* STORED DATA *
START

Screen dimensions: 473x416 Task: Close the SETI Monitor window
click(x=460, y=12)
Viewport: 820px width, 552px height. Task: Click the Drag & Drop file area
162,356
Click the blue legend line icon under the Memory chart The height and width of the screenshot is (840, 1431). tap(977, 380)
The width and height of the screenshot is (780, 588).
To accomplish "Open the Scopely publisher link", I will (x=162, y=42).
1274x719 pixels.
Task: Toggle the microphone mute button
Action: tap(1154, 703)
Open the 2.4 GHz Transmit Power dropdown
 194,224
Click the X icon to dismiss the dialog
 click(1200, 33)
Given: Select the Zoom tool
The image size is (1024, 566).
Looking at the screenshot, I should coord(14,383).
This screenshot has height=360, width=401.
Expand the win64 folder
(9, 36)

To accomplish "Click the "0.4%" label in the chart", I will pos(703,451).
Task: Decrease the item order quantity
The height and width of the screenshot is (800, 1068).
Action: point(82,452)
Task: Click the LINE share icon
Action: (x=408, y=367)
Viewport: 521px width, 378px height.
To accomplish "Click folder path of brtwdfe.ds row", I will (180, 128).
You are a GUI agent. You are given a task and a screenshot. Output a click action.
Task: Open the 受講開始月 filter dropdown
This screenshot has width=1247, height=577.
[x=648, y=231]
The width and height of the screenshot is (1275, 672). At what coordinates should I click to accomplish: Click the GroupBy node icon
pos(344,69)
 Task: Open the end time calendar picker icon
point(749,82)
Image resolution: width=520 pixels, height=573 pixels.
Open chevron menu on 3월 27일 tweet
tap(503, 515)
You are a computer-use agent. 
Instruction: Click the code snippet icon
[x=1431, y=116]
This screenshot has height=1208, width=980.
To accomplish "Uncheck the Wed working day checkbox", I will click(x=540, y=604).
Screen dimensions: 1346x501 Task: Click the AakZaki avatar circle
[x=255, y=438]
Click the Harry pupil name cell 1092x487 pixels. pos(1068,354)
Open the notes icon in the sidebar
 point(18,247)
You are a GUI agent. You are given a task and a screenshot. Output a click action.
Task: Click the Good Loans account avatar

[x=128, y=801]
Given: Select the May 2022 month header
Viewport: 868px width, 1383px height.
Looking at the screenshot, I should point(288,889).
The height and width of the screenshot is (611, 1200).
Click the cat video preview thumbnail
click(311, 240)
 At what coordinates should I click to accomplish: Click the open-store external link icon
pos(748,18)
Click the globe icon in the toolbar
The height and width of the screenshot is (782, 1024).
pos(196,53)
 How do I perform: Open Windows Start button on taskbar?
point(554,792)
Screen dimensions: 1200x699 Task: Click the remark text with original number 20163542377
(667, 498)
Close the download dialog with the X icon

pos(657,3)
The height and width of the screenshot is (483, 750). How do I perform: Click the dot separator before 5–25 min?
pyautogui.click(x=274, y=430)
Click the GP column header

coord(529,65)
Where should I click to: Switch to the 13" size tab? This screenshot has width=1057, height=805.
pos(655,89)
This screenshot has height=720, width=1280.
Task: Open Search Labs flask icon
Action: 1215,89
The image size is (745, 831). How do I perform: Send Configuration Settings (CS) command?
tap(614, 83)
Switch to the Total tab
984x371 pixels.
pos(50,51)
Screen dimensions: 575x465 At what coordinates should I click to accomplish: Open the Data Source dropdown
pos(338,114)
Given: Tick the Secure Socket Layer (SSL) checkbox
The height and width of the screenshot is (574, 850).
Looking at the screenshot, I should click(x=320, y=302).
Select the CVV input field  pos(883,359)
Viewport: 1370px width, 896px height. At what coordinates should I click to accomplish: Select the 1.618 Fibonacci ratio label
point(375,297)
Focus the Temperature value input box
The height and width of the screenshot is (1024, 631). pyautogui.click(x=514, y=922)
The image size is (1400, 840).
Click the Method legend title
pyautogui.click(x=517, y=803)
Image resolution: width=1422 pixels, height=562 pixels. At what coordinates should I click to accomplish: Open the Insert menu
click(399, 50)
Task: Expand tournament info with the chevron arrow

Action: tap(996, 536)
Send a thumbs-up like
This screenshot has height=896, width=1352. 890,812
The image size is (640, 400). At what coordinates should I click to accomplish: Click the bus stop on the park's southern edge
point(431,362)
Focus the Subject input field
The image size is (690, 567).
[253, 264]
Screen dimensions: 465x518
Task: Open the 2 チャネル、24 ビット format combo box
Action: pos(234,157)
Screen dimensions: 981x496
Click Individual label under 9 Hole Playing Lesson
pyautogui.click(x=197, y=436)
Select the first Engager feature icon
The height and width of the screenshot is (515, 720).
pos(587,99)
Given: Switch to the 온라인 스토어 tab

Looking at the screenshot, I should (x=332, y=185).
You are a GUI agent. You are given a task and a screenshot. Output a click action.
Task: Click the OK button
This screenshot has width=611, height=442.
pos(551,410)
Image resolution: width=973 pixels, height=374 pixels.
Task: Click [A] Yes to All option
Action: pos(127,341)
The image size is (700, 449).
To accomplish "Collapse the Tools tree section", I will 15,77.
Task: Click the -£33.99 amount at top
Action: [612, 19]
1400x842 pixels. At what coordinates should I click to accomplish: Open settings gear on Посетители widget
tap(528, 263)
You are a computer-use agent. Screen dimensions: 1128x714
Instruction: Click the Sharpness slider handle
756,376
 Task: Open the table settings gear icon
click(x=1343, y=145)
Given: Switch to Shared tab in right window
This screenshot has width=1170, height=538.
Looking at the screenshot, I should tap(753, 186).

END

* SHORT EXERCISE *
Copy all the records above verbatim, line for line.

* SOLUTION TO THIS PROBLEM *
Screen dimensions: 473x416 Task: Close the SETI Monitor window
click(x=460, y=12)
Viewport: 820px width, 552px height. Task: Click the Drag & Drop file area
162,356
Click the blue legend line icon under the Memory chart The height and width of the screenshot is (840, 1431). tap(977, 380)
The width and height of the screenshot is (780, 588).
To accomplish "Open the Scopely publisher link", I will (x=162, y=42).
1274x719 pixels.
Task: Toggle the microphone mute button
Action: tap(1154, 703)
Open the 2.4 GHz Transmit Power dropdown
 194,224
Click the X icon to dismiss the dialog
 click(1200, 33)
Given: Select the Zoom tool
The image size is (1024, 566).
Looking at the screenshot, I should coord(14,383).
This screenshot has height=360, width=401.
Expand the win64 folder
(9, 36)

To accomplish "Click the "0.4%" label in the chart", I will pos(703,451).
Task: Decrease the item order quantity
The height and width of the screenshot is (800, 1068).
Action: point(82,452)
Task: Click the LINE share icon
Action: (x=408, y=367)
Viewport: 521px width, 378px height.
To accomplish "Click folder path of brtwdfe.ds row", I will (180, 128).
You are a GUI agent. You are given a task and a screenshot. Output a click action.
Task: Open the 受講開始月 filter dropdown
This screenshot has width=1247, height=577.
[x=648, y=231]
The width and height of the screenshot is (1275, 672). At what coordinates should I click to accomplish: Click the GroupBy node icon
pos(344,69)
 Task: Open the end time calendar picker icon
point(749,82)
Image resolution: width=520 pixels, height=573 pixels.
Open chevron menu on 3월 27일 tweet
tap(503, 515)
You are a computer-use agent. 
Instruction: Click the code snippet icon
[x=1431, y=116]
This screenshot has height=1208, width=980.
To accomplish "Uncheck the Wed working day checkbox", I will click(x=540, y=604).
Screen dimensions: 1346x501 Task: Click the AakZaki avatar circle
[x=255, y=438]
Click the Harry pupil name cell 1092x487 pixels. pos(1068,354)
Open the notes icon in the sidebar
 point(18,247)
You are a GUI agent. You are given a task and a screenshot. Output a click action.
Task: Click the Good Loans account avatar

[x=128, y=801]
Given: Select the May 2022 month header
Viewport: 868px width, 1383px height.
Looking at the screenshot, I should point(288,889).
The height and width of the screenshot is (611, 1200).
Click the cat video preview thumbnail
click(311, 240)
 At what coordinates should I click to accomplish: Click the open-store external link icon
pos(748,18)
Click the globe icon in the toolbar
The height and width of the screenshot is (782, 1024).
pos(196,53)
 How do I perform: Open Windows Start button on taskbar?
point(554,792)
Screen dimensions: 1200x699 Task: Click the remark text with original number 20163542377
(667, 498)
Close the download dialog with the X icon

pos(657,3)
The height and width of the screenshot is (483, 750). How do I perform: Click the dot separator before 5–25 min?
pyautogui.click(x=274, y=430)
Click the GP column header

coord(529,65)
Where should I click to: Switch to the 13" size tab? This screenshot has width=1057, height=805.
pos(655,89)
This screenshot has height=720, width=1280.
Task: Open Search Labs flask icon
Action: 1215,89
The image size is (745, 831). How do I perform: Send Configuration Settings (CS) command?
tap(614, 83)
Switch to the Total tab
984x371 pixels.
pos(50,51)
Screen dimensions: 575x465 At what coordinates should I click to accomplish: Open the Data Source dropdown
pos(338,114)
Given: Tick the Secure Socket Layer (SSL) checkbox
The height and width of the screenshot is (574, 850).
Looking at the screenshot, I should click(x=320, y=302).
Select the CVV input field  pos(883,359)
Viewport: 1370px width, 896px height. At what coordinates should I click to accomplish: Select the 1.618 Fibonacci ratio label
point(375,297)
Focus the Temperature value input box
The height and width of the screenshot is (1024, 631). pyautogui.click(x=514, y=922)
The image size is (1400, 840).
Click the Method legend title
pyautogui.click(x=517, y=803)
Image resolution: width=1422 pixels, height=562 pixels. At what coordinates should I click to accomplish: Open the Insert menu
click(399, 50)
Task: Expand tournament info with the chevron arrow

Action: tap(996, 536)
Send a thumbs-up like
This screenshot has height=896, width=1352. 890,812
The image size is (640, 400). At what coordinates should I click to accomplish: Click the bus stop on the park's southern edge
point(431,362)
Focus the Subject input field
The image size is (690, 567).
[253, 264]
Screen dimensions: 465x518
Task: Open the 2 チャネル、24 ビット format combo box
Action: pos(234,157)
Screen dimensions: 981x496
Click Individual label under 9 Hole Playing Lesson
pyautogui.click(x=197, y=436)
Select the first Engager feature icon
The height and width of the screenshot is (515, 720).
pos(587,99)
Given: Switch to the 온라인 스토어 tab

Looking at the screenshot, I should (x=332, y=185).
You are a GUI agent. You are given a task and a screenshot. Output a click action.
Task: Click the OK button
This screenshot has width=611, height=442.
pos(551,410)
Image resolution: width=973 pixels, height=374 pixels.
Task: Click [A] Yes to All option
Action: pos(127,341)
The image size is (700, 449).
To accomplish "Collapse the Tools tree section", I will 15,77.
Task: Click the -£33.99 amount at top
Action: [612, 19]
1400x842 pixels. At what coordinates should I click to accomplish: Open settings gear on Посетители widget
tap(528, 263)
You are a computer-use agent. Screen dimensions: 1128x714
Instruction: Click the Sharpness slider handle
756,376
 Task: Open the table settings gear icon
click(x=1343, y=145)
Given: Switch to Shared tab in right window
This screenshot has width=1170, height=538.
Looking at the screenshot, I should tap(753, 186).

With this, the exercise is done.